Try it:
Please return each record exactly, leaving nothing out.

*** Opening Source data ***

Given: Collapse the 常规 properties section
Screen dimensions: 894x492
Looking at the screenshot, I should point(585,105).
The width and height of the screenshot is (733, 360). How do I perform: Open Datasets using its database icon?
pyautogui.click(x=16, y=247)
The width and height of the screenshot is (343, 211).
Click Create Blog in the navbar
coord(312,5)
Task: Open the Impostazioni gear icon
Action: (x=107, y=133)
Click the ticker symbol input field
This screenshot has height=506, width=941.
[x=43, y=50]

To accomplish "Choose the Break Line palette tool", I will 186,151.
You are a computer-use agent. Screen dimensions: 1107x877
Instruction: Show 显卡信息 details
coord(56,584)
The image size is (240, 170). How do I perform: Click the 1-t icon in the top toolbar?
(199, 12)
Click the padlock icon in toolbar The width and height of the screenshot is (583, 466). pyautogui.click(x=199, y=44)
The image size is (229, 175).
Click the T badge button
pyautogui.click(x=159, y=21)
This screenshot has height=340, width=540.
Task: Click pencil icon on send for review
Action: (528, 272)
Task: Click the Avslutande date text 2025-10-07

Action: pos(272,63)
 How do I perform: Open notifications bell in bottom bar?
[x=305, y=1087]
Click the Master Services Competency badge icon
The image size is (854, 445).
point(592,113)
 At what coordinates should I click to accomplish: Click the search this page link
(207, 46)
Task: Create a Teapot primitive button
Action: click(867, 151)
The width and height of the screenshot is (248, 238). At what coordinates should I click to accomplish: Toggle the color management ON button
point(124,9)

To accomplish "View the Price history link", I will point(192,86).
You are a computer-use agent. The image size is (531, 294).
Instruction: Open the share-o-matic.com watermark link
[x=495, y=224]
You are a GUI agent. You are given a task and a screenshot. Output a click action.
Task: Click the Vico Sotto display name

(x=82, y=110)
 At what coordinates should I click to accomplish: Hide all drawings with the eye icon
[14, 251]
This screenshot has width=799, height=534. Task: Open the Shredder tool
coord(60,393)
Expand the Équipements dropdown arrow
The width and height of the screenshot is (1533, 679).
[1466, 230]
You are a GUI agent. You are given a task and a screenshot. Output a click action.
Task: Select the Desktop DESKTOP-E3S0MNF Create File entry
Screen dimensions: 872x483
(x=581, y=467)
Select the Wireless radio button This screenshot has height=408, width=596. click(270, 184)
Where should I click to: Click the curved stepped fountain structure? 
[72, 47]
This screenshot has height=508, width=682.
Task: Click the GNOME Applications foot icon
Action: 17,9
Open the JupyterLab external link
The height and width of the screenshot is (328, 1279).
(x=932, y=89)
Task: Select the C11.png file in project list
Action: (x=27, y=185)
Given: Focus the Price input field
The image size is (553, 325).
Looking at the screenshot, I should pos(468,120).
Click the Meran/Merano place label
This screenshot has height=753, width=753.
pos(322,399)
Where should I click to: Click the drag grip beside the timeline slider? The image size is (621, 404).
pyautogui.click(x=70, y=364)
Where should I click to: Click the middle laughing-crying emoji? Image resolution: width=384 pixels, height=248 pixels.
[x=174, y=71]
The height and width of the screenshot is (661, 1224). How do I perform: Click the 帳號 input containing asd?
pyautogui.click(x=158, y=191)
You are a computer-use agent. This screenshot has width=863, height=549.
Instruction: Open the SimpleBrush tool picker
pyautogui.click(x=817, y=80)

*** Closing Source data ***

Answer box:
Given: Collapse the 常规 properties section
Screen dimensions: 894x492
Looking at the screenshot, I should point(585,105).
The width and height of the screenshot is (733, 360). How do I perform: Open Datasets using its database icon?
pyautogui.click(x=16, y=247)
The width and height of the screenshot is (343, 211).
Click Create Blog in the navbar
coord(312,5)
Task: Open the Impostazioni gear icon
Action: (x=107, y=133)
Click the ticker symbol input field
This screenshot has height=506, width=941.
[x=43, y=50]

To accomplish "Choose the Break Line palette tool", I will 186,151.
You are a computer-use agent. Screen dimensions: 1107x877
Instruction: Show 显卡信息 details
coord(56,584)
The image size is (240, 170). How do I perform: Click the 1-t icon in the top toolbar?
(199, 12)
Click the padlock icon in toolbar The width and height of the screenshot is (583, 466). pyautogui.click(x=199, y=44)
The image size is (229, 175).
Click the T badge button
pyautogui.click(x=159, y=21)
This screenshot has height=340, width=540.
Task: Click pencil icon on send for review
Action: (528, 272)
Task: Click the Avslutande date text 2025-10-07

Action: pos(272,63)
 How do I perform: Open notifications bell in bottom bar?
[x=305, y=1087]
Click the Master Services Competency badge icon
The image size is (854, 445).
point(592,113)
 At what coordinates should I click to accomplish: Click the search this page link
(207, 46)
Task: Create a Teapot primitive button
Action: click(867, 151)
The width and height of the screenshot is (248, 238). At what coordinates should I click to accomplish: Toggle the color management ON button
point(124,9)

To accomplish "View the Price history link", I will point(192,86).
You are a computer-use agent. The image size is (531, 294).
Instruction: Open the share-o-matic.com watermark link
[x=495, y=224]
You are a GUI agent. You are given a task and a screenshot. Output a click action.
Task: Click the Vico Sotto display name

(x=82, y=110)
 At what coordinates should I click to accomplish: Hide all drawings with the eye icon
[14, 251]
This screenshot has width=799, height=534. Task: Open the Shredder tool
coord(60,393)
Expand the Équipements dropdown arrow
The width and height of the screenshot is (1533, 679).
[1466, 230]
You are a GUI agent. You are given a task and a screenshot. Output a click action.
Task: Select the Desktop DESKTOP-E3S0MNF Create File entry
Screen dimensions: 872x483
(x=581, y=467)
Select the Wireless radio button This screenshot has height=408, width=596. click(270, 184)
Where should I click to: Click the curved stepped fountain structure? 
[72, 47]
This screenshot has height=508, width=682.
Task: Click the GNOME Applications foot icon
Action: 17,9
Open the JupyterLab external link
The height and width of the screenshot is (328, 1279).
(x=932, y=89)
Task: Select the C11.png file in project list
Action: (x=27, y=185)
Given: Focus the Price input field
The image size is (553, 325).
Looking at the screenshot, I should pos(468,120).
Click the Meran/Merano place label
This screenshot has height=753, width=753.
pos(322,399)
Where should I click to: Click the drag grip beside the timeline slider? The image size is (621, 404).
pyautogui.click(x=70, y=364)
Where should I click to: Click the middle laughing-crying emoji? Image resolution: width=384 pixels, height=248 pixels.
[x=174, y=71]
The height and width of the screenshot is (661, 1224). How do I perform: Click the 帳號 input containing asd?
pyautogui.click(x=158, y=191)
You are a computer-use agent. This screenshot has width=863, height=549.
Instruction: Open the SimpleBrush tool picker
pyautogui.click(x=817, y=80)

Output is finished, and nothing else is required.